The rate of job growth needed to fill in the 8.8 million jobs gap—to restore us to December 2007 labor market health—in a reasonable time frame is jaw-dropping in comparison to the 175,000 monthly job-growth we’ve been getting so far in this recovery. If we continue adding 175,000 jobs per month, we will get back to the December 2007 degree of labor market health (which from here on out I will shorthand as “the pre-recession unemployment rate”) in early 2020. In other words, at the current growth rate, the labor market will not be made whole again before the end of the decade. From beginning to end, that would mean the Great Recession led to more than twelve years of job opportunities for U.S. workers weakened by deficient demand.
If that 175,000 jobs growth rate jumps by around 25% and we add 220,000 jobs every month, we will still not get to the pre-recession unemployment rate for another five years, until early 2018. That would mean the Great Recession led to just over ten years of a weak labor market, a full lost decade, (and again, that’s if we get sustained job growth for the next five years that is 25% higher than what we’ve been getting).

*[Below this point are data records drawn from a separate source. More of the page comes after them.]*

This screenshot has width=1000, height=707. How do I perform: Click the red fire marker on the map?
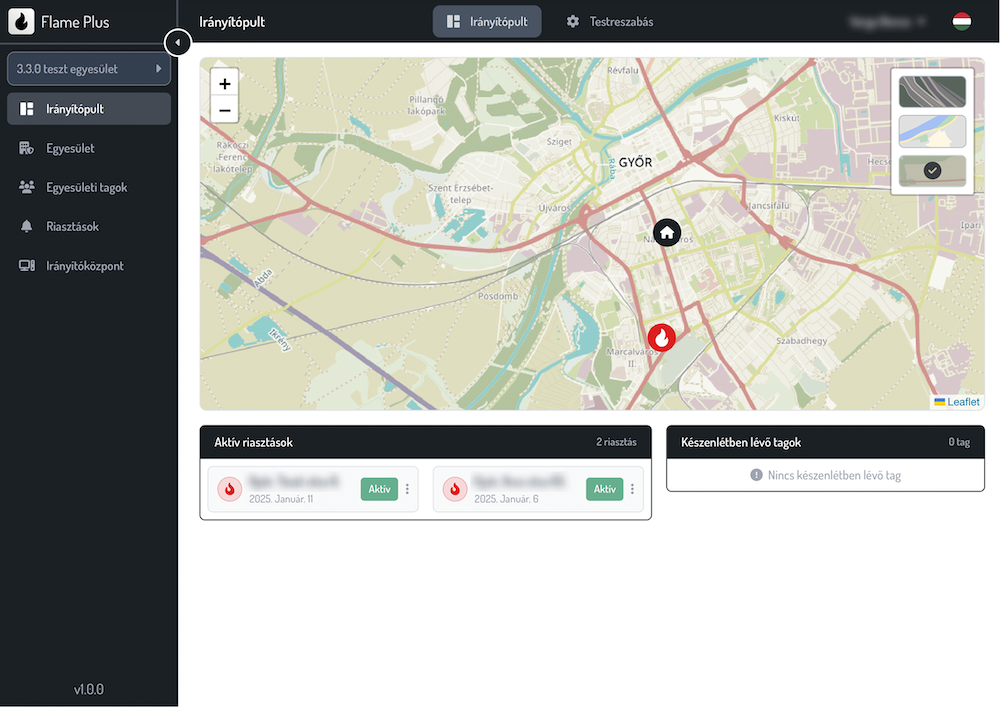[661, 338]
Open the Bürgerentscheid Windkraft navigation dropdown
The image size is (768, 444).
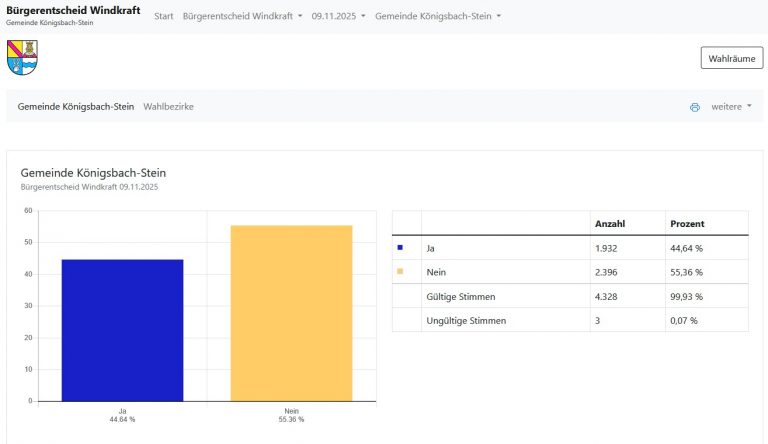click(242, 17)
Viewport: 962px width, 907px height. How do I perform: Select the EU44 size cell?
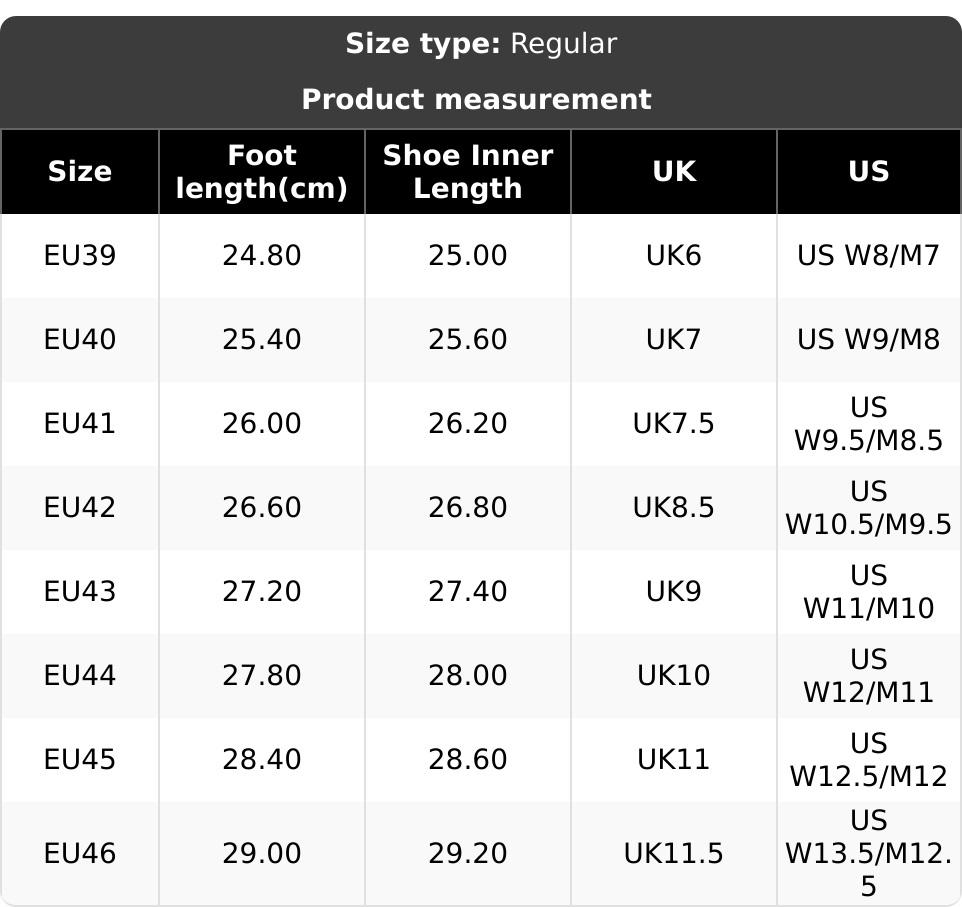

If our growth rate of 175,000 jumps by more than 80% to 320,000 jobs per month, we will still not get to the pre-recession unemployment rate for three years, until early 2016. In other words, the gap in our labor market is so profound that even if we add nearly one million jobs every quarter, it will take us another three years to be made whole. And growth rates of that magnitude are nowhere on the horizon, unless there is a radical shift from policymakers.
1. Mechanically, the jobs gap is simply the difference between how many jobs we have and how many jobs we would have if the number of jobs had grown at the same rate as the potential labor force since Dec. 2007. To measure growth in the potential labor force, I use the Congressional Budget Office’s potential labor force estimates (Excel file). One of the benefits of this source is that it has ten-year projections of the potential labor force, which allows me to do calculations like the ones shown in the figure.